[ExI] ligo again: was: RE: puzzling

John Clark johnkclark at gmail.com
Thu Oct 22 14:33:30 UTC 2020


On Wed, Oct 21, 2020 at 11:06 PM Stuart LaForge via extropy-chat <
extropy-chat at lists.extropy.org> wrote:

* > Direct collapse would still heat up the gas igniting fusion which would
> exert pressure and thereby counteract collapse.*


Not necessarily, the gas cloud could reach the Schwarzschild radius before
it got hot enough to ignite fusion and start to drive the gas away, but
calculations show that for such a thing to happen the initial conditions
before the collapse must be arranged in a very specific way and that means
it would be quite rare. However such calculations largely ignore Dark
Matter so, because there is five times as much of that than there is normal
matter, I take such calculations with a grain of salt.


> *>Is there any reason why astronomers don't think these middling 100 solar
> mass black  holes aren't collapsed remnants of type III first
> generation zero-metalicity super-giants?*


A 100 solar mass star would only produce about a 35 solar mass black hole
because most of the star's mass would be blasted away into space long
before the black hole formed. And a low metallicity 130 to 250 solar mass
star would end its life in a Pair-Instability Supernova, the most intense
type, and they are so powerful they blow themselves apart completely and
leave nothing behind, not a Neutron Star not a Black Hole, nothing.


> *> They are rumored to have been several hundred to several thousand solar
> masses and went super-nova **relatively quickly and early in the history
> of time.*


There are examples of stars of more than 250 solar masses that never go
supernova at all they just suddenly seem to turn themselves off, but such
examples are very rare and even stars with zero metallicity would be
unstable if they got much larger than 300 solar masses, or at least they
would if you ignore dark matter. There is a suggestion that in the early
universe dark matter was more concentrated than it is now so if a star was
composed mainly from ordinary matter but if just 0.1% of it was made of
Neutralinos, a WIMP that is its own antiparticle, the resulting
annihilation would provide enough energy to keep a star of up to 10 million
solar masses stable.
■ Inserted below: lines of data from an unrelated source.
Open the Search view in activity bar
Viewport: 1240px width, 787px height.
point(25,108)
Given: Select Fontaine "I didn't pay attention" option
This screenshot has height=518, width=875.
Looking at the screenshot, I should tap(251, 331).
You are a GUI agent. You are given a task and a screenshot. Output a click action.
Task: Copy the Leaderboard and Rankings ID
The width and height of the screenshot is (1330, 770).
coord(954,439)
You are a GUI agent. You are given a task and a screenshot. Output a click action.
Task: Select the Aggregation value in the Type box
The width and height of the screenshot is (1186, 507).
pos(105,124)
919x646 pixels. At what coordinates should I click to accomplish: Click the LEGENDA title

But nobody has ever seen such a thing and since the
proposal was made people have looked for Neutralinos but found nothing, it's
starting to seem that whatever dark matter is it's not Neutralinos or even
made of WIMPs.

Dark Matter and the First Stars: A New Phase of Stellar Evolution
<https://journals.aps.org/prl/abstract/10.1103/PhysRevLett.100.051101>


> * > Perhaps dark matter is composed of both WIMPs and MACHOs. *


As far as a black hole is concerned the details about what the matter that
is forming it is composed of is a relevant, all it cares about is its mass
it's electrical charge and the amount of spin it can impose.